The French luxury house is also continuing its expansion of physical standalone stores for fragrance and beauty, even as the two categories saw strong growth in online sales. Watches and fine jewellery have also proved resilient, the brand said, thanks notably to Chanel’s Coco Crush fine jewellery collection, which saw double-digit revenue growth in this period.
Experiences in luxury remain key, says luxury advisor Mario Ortelli. “Top luxury brands like Louis Vuitton, Dior and Gucci are putting bigger stakes on the table, so I’m not surprised that investment levels are going up because Chanel’s competitors are investing in a lot of marketing, like new flagship stores, pop-ups and other creative initiatives.”
Chanel’s previous tech partnerships prove that the brand is “not against the idea of digital”, he says. “The company will probably decide to do this when they’re able to develop a digital interface that they view provides the client with the level of service and experience that they expect.”
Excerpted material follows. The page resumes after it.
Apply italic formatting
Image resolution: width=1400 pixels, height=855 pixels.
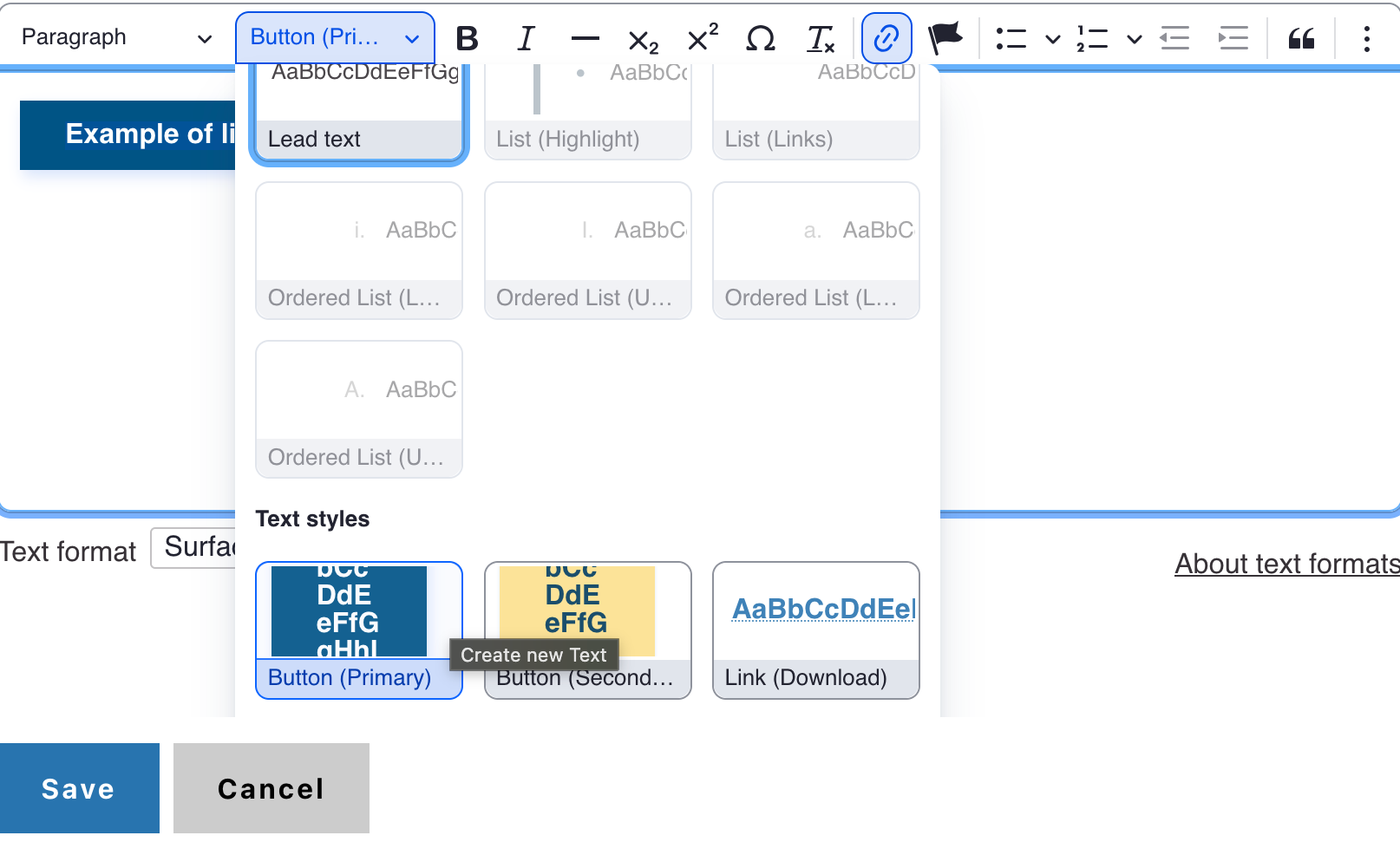point(526,38)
Sustainability is also at the forefront of Chanel’s strategy and a core part of its investments: the brand has a new climate action plan, Chanel Mission 1.5°, which was developed with the Science Based Targets initiative and sets science-based targets: the goal is to reduce carbon emissions in its own operations by 50 per cent by 2030, and in its supply chain by 40 per cent per unit sold by 2030. Chanel’s targets are in line with the ambitions of the Paris Agreement, and the company has also committed to shifting to 100 per cent renewable electricity by 2025.
“The business has made early progress against the science-based targets we have set, as we look to accelerate the move to a lower carbon economy and help protect the world’s most vulnerable communities and ecosystems from the impacts of climate change,” said Chanel’s CFO Philippe Blondiaux.
“Sustainability is going to be becoming a priority for any brand because it’s a priority for the consumer. And so, every brand will try to be more and more sustainable,” says Ortelli. Luxury brands should strive to pave the path for more sustainable solutions because they can transfer the additional cost to consumers through price increases, he says.
Despite poor results caused by the lack of travel retail and e-commerce — two important “absent” channels — the Chanel brand is strong, so “they will recover lost ground” although “others have done a lot better”, Cereda-Parini says.
Chanel has rarely shared its financial results in its 111-year history but has disclosed annual income statements over the past four years. Its first public earnings in 2018 sparked speculation that its owners, the Wertheimer brothers, were preparing for a sale or IPO — which the brand has consistently denied.